- [Required action]: With the pictures excluded, repeat every entry exactly.

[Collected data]
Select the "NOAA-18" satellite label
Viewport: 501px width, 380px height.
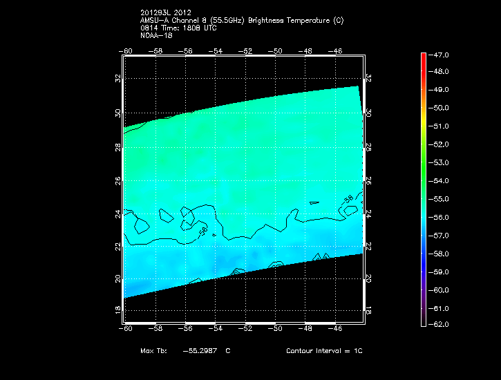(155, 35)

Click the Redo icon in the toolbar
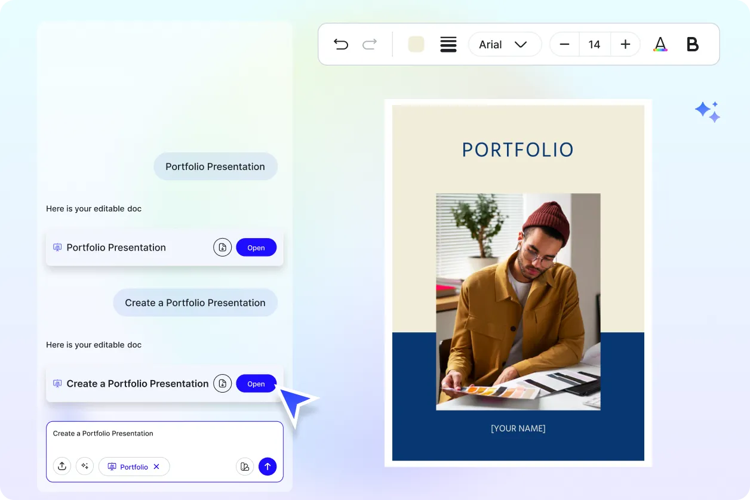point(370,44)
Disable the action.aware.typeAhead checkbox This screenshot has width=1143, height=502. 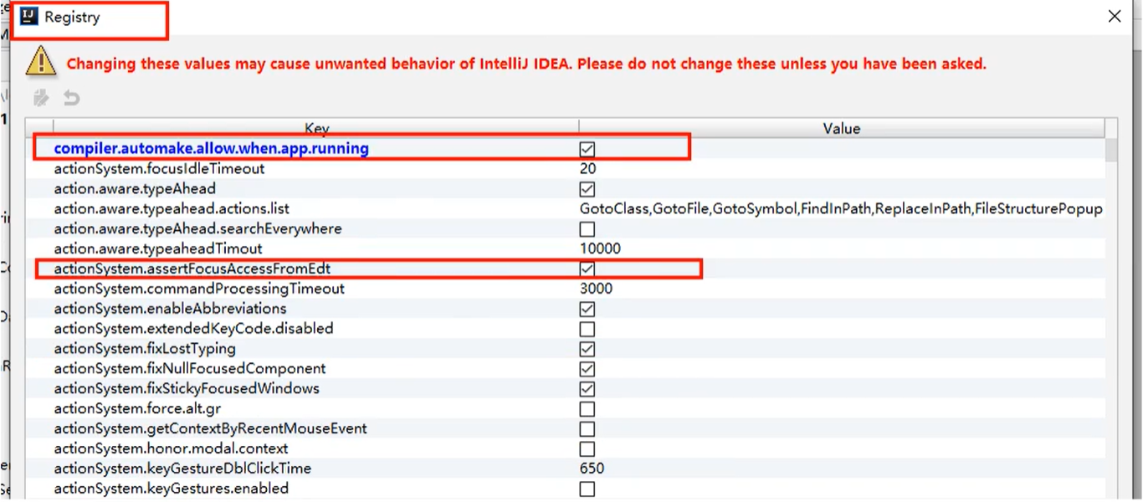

- [Response to this task]:
Select the "NOAA-18" satellite label
Viewport: 501px width, 380px height.
(155, 35)

Click the Redo icon in the toolbar
point(370,44)
Disable the action.aware.typeAhead checkbox This screenshot has width=1143, height=502. 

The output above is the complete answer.